• [Data supplied]:
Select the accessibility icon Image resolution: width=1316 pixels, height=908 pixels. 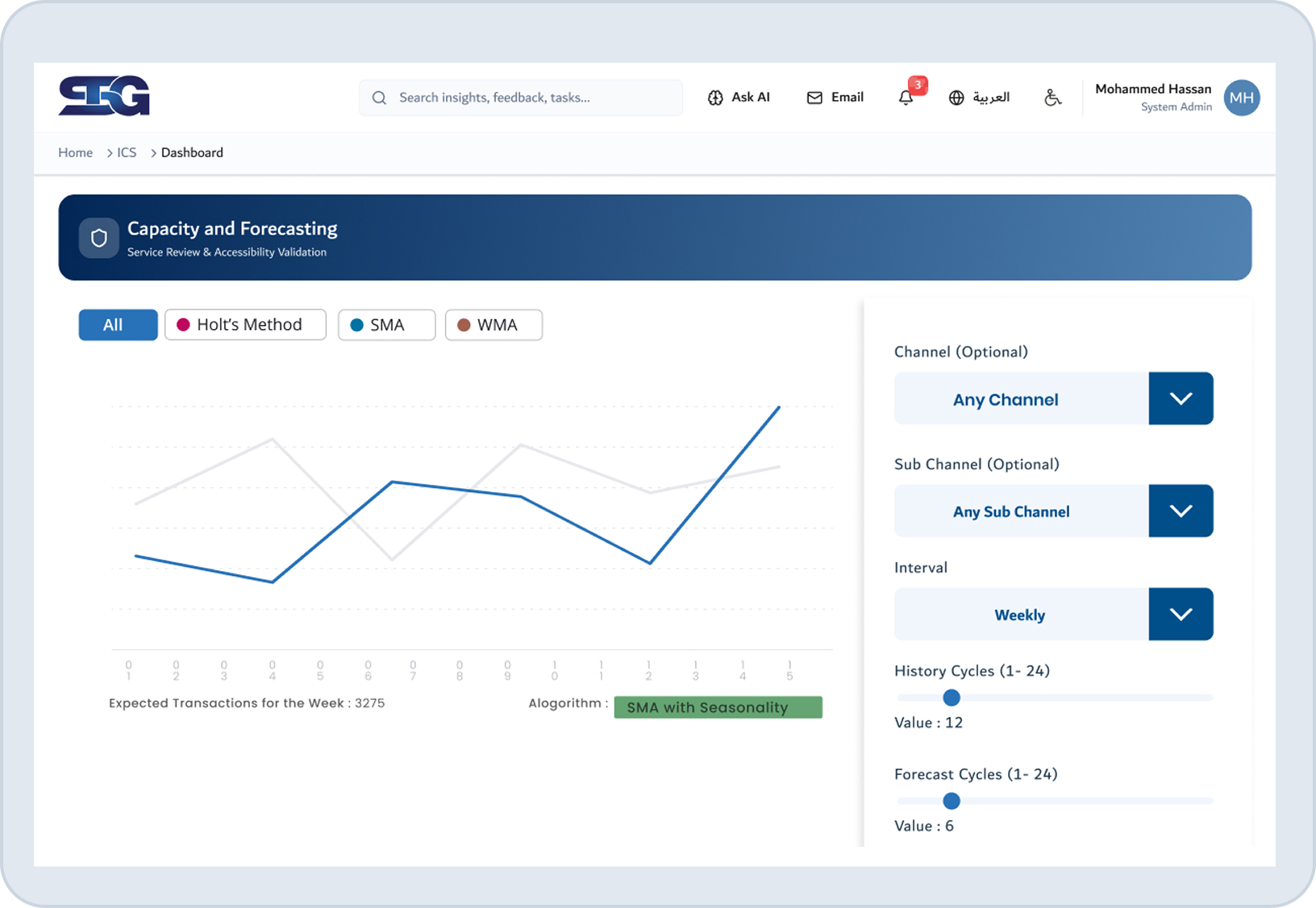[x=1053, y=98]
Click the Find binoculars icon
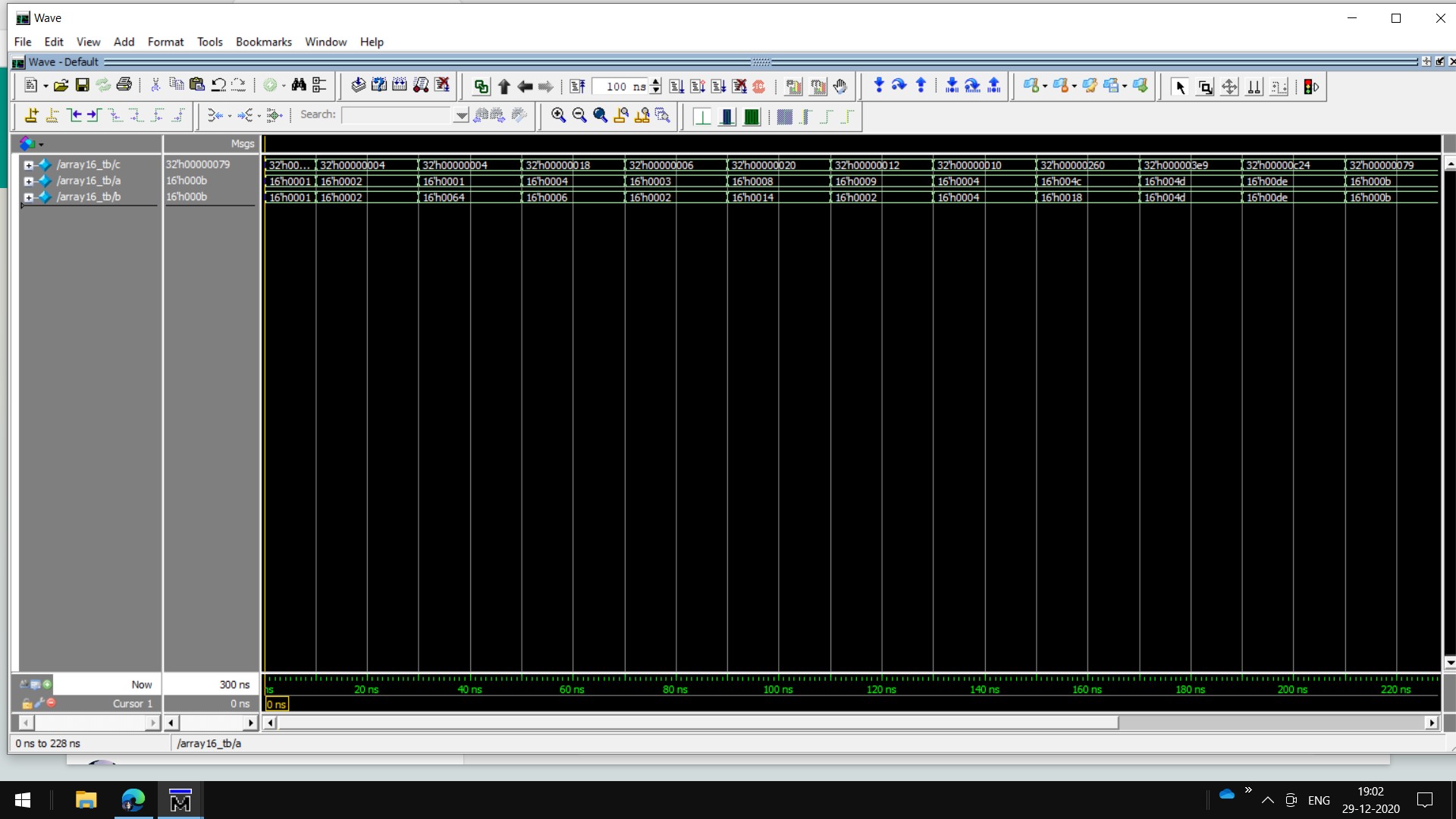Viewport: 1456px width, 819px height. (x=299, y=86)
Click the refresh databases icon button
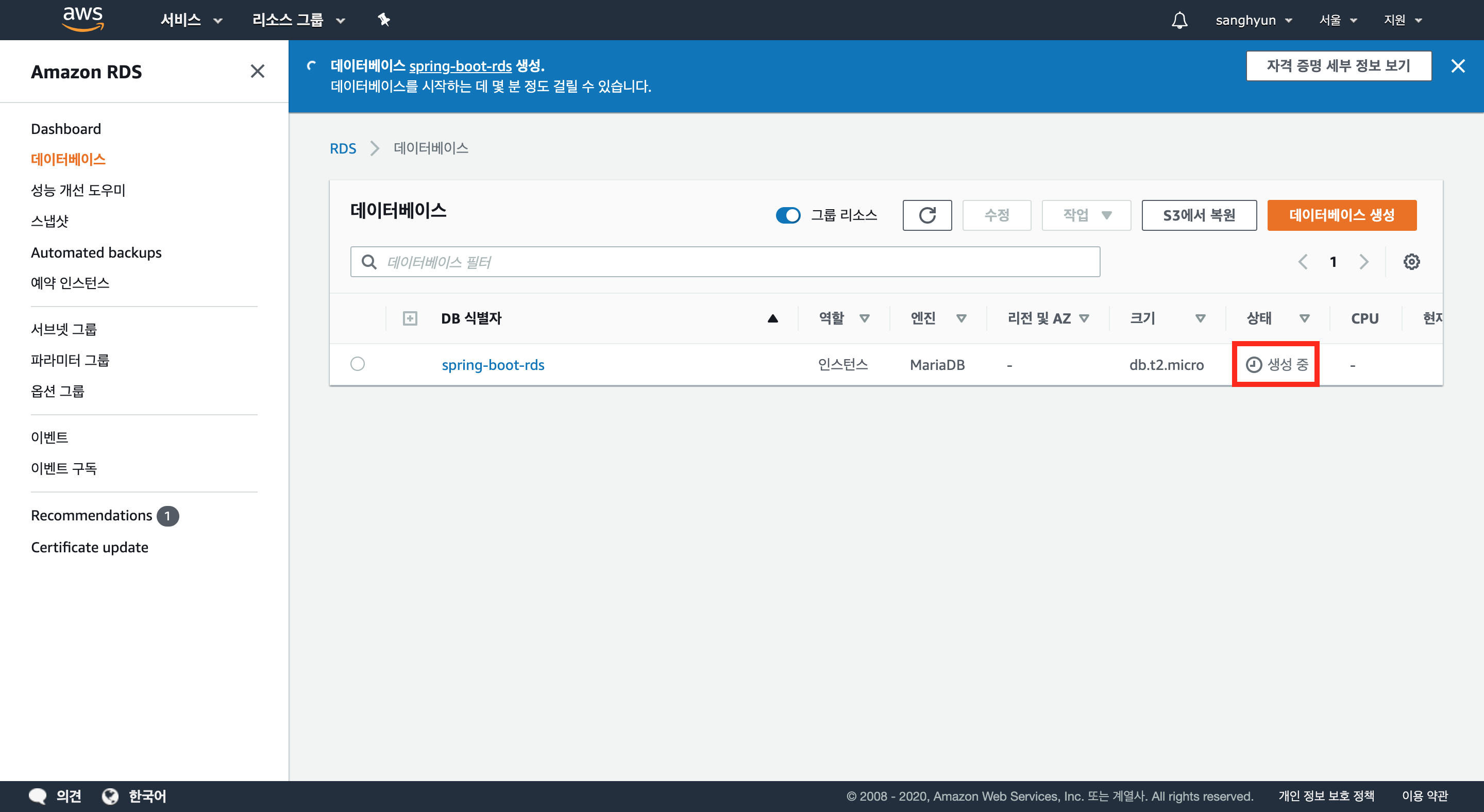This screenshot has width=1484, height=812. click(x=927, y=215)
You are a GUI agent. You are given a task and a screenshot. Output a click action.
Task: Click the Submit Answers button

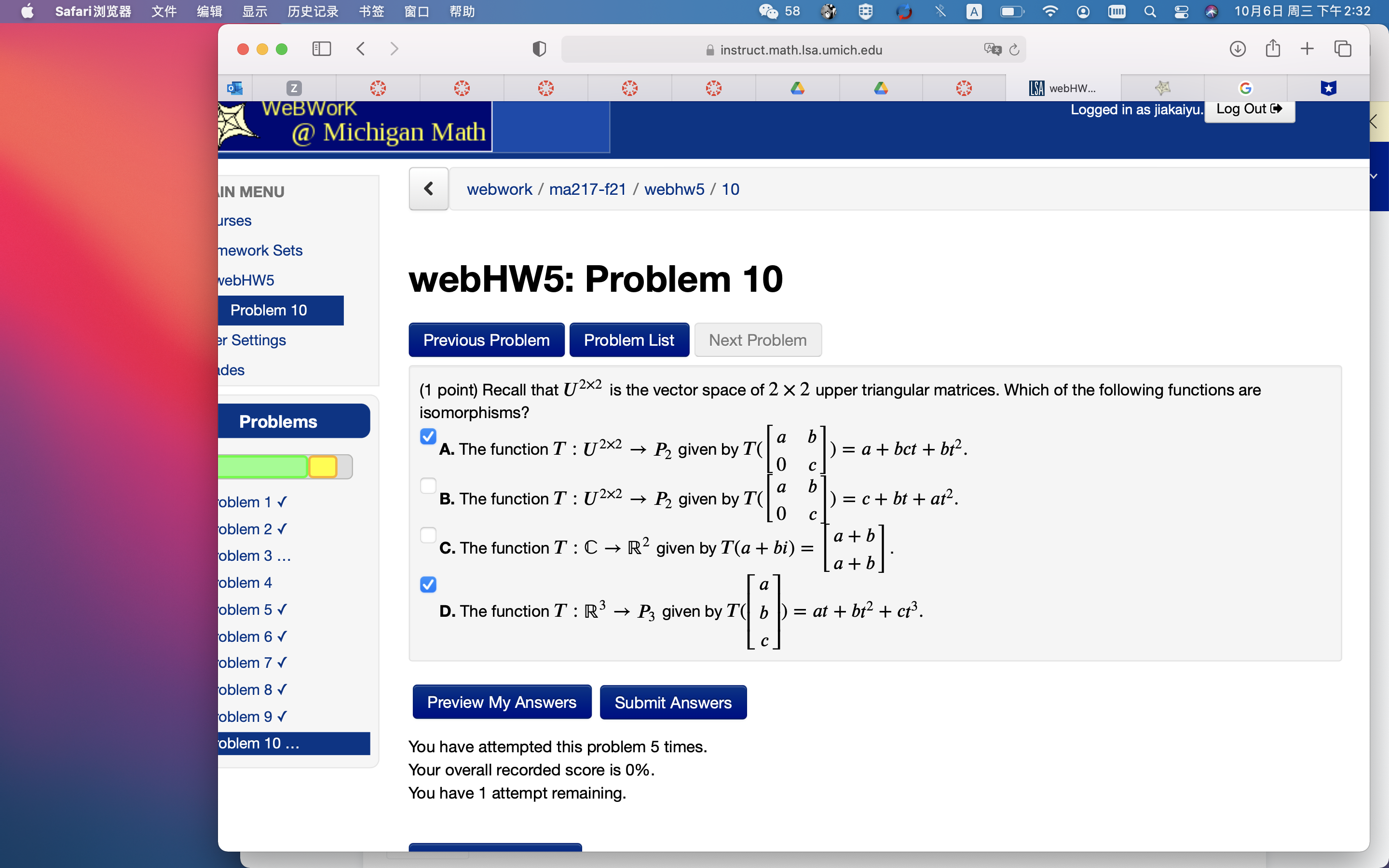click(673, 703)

• [Task]: After locating the line that holds "Click the refresh databases icon button", output exactly the lines from it through the last line of the material above, inclusive, without pictures.

• [Your solution]:
Click the refresh databases icon button
This screenshot has width=1484, height=812. click(x=927, y=215)
You are a GUI agent. You are given a task and a screenshot. Output a click action.
Task: Click the Submit Answers button

click(673, 703)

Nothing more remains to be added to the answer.